Saved data entries
* * * * * * * * *
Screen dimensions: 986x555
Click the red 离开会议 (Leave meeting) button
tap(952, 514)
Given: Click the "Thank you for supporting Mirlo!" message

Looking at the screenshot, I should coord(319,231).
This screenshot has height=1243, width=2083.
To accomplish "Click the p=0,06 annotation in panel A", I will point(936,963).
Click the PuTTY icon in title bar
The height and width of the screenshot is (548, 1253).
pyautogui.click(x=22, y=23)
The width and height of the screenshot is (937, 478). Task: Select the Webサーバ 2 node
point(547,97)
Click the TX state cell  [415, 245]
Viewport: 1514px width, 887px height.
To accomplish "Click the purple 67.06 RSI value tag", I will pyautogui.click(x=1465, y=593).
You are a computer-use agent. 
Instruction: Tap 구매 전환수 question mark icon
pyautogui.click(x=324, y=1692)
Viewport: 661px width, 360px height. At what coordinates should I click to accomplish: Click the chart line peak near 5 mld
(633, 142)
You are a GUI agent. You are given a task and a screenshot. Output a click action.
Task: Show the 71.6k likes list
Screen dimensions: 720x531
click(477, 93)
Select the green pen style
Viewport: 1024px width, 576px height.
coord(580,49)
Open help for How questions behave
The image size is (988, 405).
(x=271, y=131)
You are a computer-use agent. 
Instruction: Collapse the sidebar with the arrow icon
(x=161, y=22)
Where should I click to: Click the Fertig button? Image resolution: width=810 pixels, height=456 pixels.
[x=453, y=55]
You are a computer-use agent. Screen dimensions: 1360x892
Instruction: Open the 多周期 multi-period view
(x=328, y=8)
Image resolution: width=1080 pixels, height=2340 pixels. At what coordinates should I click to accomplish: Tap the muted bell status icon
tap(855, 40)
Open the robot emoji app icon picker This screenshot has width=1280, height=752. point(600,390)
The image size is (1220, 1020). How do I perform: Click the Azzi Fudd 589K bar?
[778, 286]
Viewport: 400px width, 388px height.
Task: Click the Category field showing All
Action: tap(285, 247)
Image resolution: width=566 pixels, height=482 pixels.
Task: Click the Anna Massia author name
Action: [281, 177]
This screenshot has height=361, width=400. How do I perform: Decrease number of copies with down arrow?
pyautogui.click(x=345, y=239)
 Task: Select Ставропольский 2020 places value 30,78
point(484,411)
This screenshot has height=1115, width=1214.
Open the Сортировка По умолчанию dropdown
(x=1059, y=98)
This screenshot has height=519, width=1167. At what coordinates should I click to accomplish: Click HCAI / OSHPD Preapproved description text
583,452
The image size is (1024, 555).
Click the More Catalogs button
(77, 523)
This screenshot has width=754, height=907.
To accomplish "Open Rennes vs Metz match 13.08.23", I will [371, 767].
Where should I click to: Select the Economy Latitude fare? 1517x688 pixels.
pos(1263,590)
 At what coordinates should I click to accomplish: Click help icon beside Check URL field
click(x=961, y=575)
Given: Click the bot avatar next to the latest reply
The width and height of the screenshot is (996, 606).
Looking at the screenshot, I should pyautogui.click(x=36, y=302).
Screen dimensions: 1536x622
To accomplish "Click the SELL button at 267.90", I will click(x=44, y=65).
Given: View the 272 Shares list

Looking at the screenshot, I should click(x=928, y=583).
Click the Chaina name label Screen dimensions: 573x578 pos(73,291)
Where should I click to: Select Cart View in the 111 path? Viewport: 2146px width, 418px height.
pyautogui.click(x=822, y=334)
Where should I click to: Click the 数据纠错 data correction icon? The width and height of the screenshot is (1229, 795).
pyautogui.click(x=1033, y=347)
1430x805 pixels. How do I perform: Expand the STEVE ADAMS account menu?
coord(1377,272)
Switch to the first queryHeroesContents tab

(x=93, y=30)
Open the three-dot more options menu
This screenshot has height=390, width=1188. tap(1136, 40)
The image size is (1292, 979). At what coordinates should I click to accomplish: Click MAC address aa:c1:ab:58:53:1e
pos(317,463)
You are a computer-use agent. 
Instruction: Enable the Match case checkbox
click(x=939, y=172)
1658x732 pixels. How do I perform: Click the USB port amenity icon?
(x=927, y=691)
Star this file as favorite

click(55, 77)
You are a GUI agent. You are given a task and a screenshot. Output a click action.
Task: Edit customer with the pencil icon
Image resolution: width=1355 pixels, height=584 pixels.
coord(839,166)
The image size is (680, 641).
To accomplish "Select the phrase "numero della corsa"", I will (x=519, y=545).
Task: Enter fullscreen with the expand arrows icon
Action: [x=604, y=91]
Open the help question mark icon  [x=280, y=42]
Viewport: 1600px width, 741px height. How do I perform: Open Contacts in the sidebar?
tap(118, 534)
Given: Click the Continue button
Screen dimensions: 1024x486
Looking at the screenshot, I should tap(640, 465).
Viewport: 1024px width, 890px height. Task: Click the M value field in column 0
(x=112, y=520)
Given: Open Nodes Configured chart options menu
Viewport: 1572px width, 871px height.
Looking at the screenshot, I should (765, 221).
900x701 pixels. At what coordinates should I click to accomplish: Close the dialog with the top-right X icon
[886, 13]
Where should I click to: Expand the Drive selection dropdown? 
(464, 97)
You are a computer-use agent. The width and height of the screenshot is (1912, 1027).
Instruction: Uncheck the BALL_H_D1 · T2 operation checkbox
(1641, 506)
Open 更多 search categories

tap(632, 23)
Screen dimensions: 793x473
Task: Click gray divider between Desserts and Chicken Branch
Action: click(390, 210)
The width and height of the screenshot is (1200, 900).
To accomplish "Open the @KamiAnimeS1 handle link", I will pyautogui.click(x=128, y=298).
* * * * * * * * *
Instructions for the task ::
Return the span of lines in the data above that opens at the line with "Where should I click to: Expand" and closes at the line with "You are a computer-use agent. The", exactly, ends included, nothing else.

Written response ::
Where should I click to: Expand the Drive selection dropdown? 
(464, 97)
You are a computer-use agent. The width and height of the screenshot is (1912, 1027).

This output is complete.